Set problem:
Reproduce everything from the line containing "The width and" down to the line containing "Looking at the", with both of those lines included. Leave the pictures out of your answer.

[Rows from a screen grounding dataset]
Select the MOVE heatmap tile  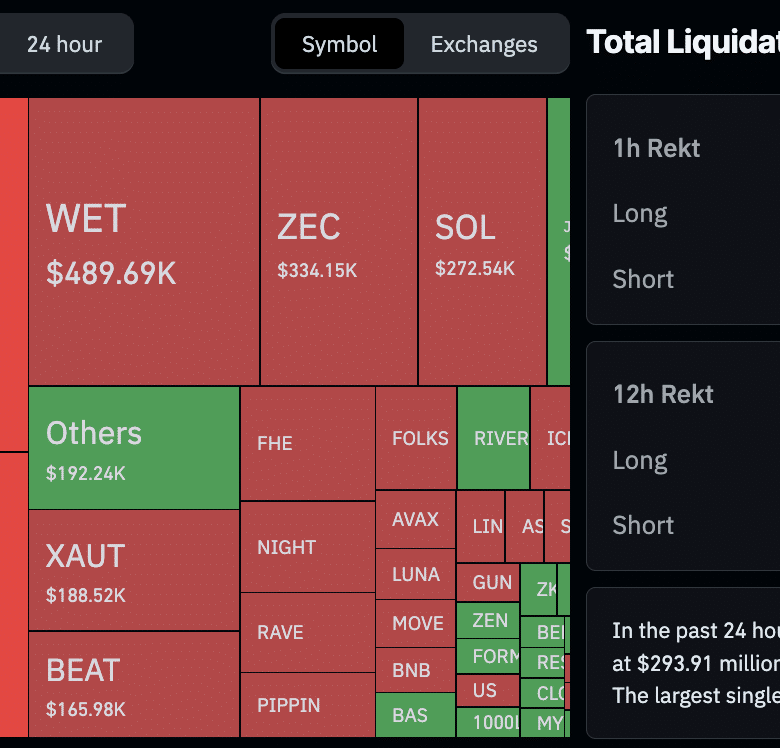[415, 623]
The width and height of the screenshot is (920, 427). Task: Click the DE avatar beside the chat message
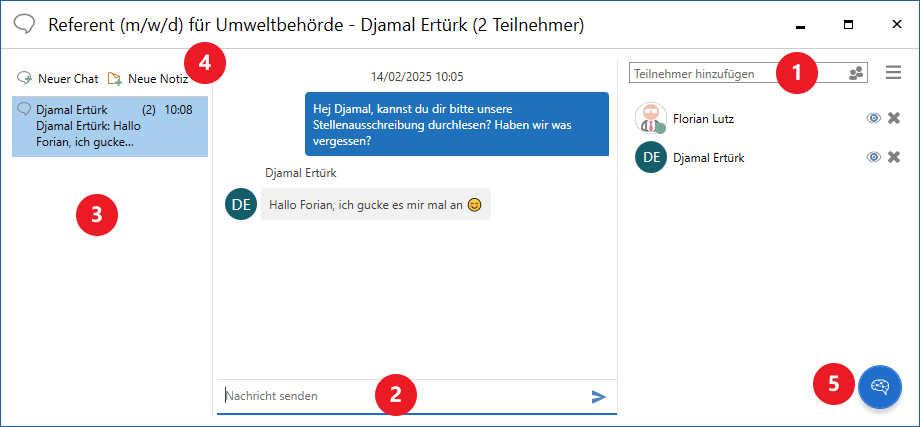[x=241, y=204]
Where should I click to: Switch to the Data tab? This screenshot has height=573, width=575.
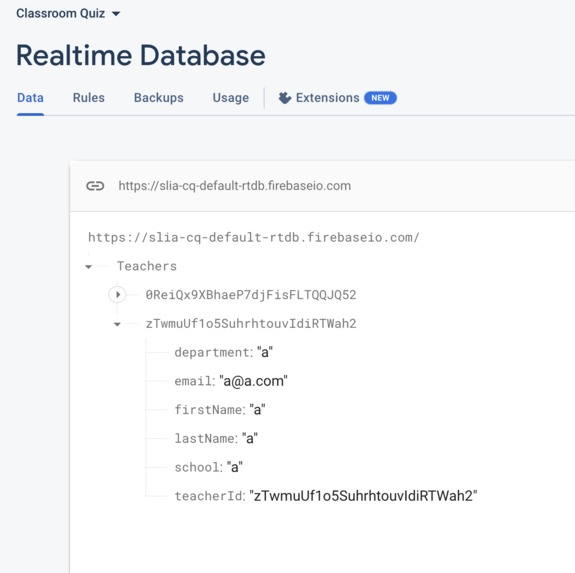30,98
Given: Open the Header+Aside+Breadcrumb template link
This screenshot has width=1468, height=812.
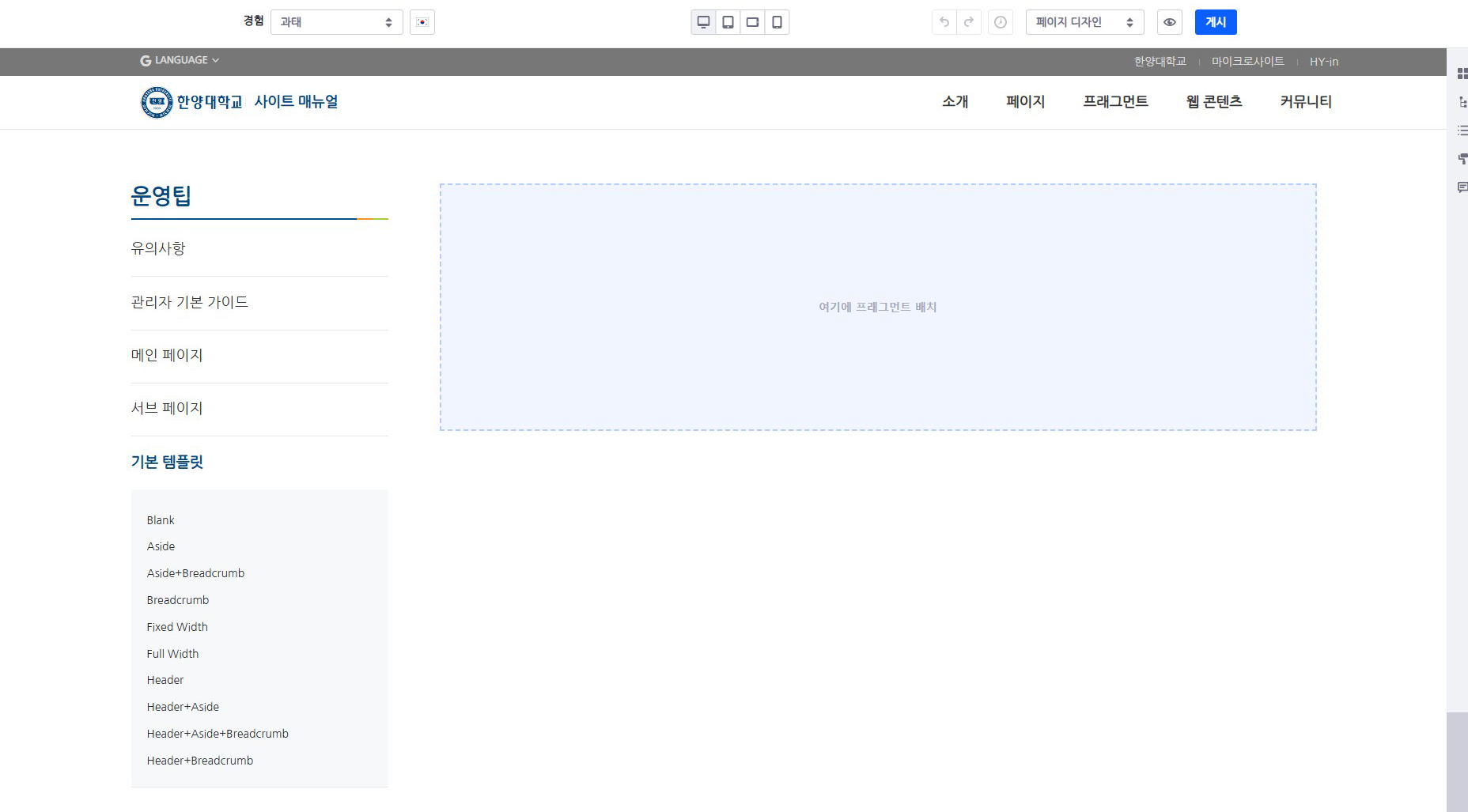Looking at the screenshot, I should [218, 734].

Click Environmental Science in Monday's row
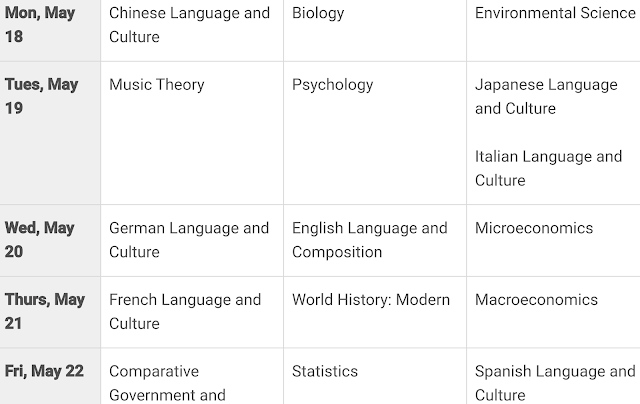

Response for this exercise:
The width and height of the screenshot is (920, 427). Task: Click the DE avatar beside the chat message
[x=241, y=204]
Where should I click to: Switch to the Data tab? This screenshot has height=573, width=575.
30,98
Given: Open the Header+Aside+Breadcrumb template link
This screenshot has width=1468, height=812.
Looking at the screenshot, I should [218, 734].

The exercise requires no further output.